## THINGS TO DO
- 1) Decide whether each statement below agrees with the passage on Justice Neal Hendel. Answer yes or no, and quote the words of the passage that decide it. (a) Hendel voted with a 9-0 majority to strike down the policy. (b) Hendel ruled together with other justices when he rejected the temporary freeze. (c) Hendel has been more of a conservative in free speech disputes.
- 2) Write a continuation of the passage on Justice Neal Hendel, picking up after its final sentence.

## SELECTION

# # # #

In another show of both his “moderate” and somewhat opposing “conservative” sides, Hendel made moves that can be seen from opposite directions.

When it came to a final ruling regarding the government’s policy to convince African migrants to leave the country, he voted with the majority 9-0 to strike the policy down as too draconian.

High Court of Justice Neal Hendel on Wednesday rejected a request from a group of human rights organizations to freeze the state’s new migrants policy until the court decides on their petition, which seeks to strike down the policy.

But earlier in the litigation, ruling alone on the issue (as often occurs for requests for interim freeze orders), he rejected a request for a temporary freeze of the policy.

He said that since the Knesset had crafted a complex new legislative scheme to handle the issue, it would be improper to freeze the policy without a full hearing.

Coming from the American legal tradition of strong free speech principles, Hendel has been more of a liberal in free speech disputes.

# # # #

## Data listing

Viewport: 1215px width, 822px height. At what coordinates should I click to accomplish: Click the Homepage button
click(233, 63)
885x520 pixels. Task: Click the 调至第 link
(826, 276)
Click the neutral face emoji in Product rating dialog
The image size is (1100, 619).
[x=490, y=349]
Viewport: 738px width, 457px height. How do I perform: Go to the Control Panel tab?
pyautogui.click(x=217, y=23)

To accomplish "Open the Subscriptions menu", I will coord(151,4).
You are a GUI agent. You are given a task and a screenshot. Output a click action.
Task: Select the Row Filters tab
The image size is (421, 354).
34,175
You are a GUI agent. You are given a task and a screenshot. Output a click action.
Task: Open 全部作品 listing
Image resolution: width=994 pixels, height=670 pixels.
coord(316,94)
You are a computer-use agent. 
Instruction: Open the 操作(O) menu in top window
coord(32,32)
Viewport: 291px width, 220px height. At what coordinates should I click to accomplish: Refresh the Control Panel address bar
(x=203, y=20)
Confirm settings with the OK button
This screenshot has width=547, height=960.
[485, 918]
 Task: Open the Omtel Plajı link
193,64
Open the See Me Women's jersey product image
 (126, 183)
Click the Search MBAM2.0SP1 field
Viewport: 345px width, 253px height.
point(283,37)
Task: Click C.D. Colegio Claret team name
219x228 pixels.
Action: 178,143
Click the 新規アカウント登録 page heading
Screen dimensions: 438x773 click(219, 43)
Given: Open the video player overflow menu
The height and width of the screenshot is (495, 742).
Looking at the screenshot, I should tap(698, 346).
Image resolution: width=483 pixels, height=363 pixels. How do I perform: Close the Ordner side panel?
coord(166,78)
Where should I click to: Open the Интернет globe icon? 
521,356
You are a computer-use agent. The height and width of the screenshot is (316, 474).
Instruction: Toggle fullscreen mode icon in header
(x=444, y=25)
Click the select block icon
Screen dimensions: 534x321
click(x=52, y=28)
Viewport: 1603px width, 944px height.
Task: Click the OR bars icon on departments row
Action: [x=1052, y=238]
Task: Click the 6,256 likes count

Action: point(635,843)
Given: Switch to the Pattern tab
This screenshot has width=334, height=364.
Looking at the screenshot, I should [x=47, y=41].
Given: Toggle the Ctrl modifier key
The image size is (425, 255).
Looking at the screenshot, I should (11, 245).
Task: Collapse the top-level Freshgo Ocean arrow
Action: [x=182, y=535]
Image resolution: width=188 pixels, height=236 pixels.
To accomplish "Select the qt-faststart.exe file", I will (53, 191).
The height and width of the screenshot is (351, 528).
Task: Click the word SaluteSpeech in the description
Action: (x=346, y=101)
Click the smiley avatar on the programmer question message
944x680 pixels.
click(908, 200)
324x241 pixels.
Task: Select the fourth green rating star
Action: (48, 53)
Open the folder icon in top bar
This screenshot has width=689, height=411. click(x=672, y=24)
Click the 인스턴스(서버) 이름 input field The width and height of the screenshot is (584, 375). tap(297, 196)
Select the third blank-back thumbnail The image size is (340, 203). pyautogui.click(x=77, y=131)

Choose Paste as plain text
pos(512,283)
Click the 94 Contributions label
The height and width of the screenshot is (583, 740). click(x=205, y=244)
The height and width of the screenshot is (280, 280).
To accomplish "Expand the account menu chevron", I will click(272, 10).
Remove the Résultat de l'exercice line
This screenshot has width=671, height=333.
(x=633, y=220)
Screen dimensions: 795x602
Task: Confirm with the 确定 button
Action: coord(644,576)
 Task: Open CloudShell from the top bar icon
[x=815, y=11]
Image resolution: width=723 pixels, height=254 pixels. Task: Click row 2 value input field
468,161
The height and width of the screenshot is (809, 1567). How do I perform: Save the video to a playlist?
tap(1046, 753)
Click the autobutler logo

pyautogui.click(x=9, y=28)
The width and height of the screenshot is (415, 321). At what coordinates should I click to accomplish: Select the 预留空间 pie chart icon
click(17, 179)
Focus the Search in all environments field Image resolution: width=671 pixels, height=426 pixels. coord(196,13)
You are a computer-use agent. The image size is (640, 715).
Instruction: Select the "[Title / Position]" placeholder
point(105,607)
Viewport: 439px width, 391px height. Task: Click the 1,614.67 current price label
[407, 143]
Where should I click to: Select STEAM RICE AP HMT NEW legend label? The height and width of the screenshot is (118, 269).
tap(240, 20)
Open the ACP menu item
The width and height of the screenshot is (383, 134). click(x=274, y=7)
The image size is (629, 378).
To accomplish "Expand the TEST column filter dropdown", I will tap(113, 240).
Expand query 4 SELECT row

# # # #

## REPLIES
- 1)
(a) Yes: "he voted with the majority 9-0 to strike the policy down as too draconian."
(b) No: "ruling alone on the issue (as often occurs for requests for interim freeze orders), he rejected a request for a temporary freeze of the policy."
(c) No: "Hendel has been more of a liberal in free speech disputes."

- 2)
In 2015, Hendel ruled in the majority against the University of Haifa limiting protests during the 2008-9 Gaza War, the 2010 Mavi Marmara flotilla, the 2012 Gaza War and during other major events of tension.

During a hearing, Hendel and the other justices strongly pushed the school, stating that no other university had the blanket power to ban protests for an indefinite period, with some limiting bans to a maximum of 30 days.

Hendel has also issued many defendant-friendly rulings, acquitting a variety of defendants or voting in the minority to acquit defendants whom the majority convicted.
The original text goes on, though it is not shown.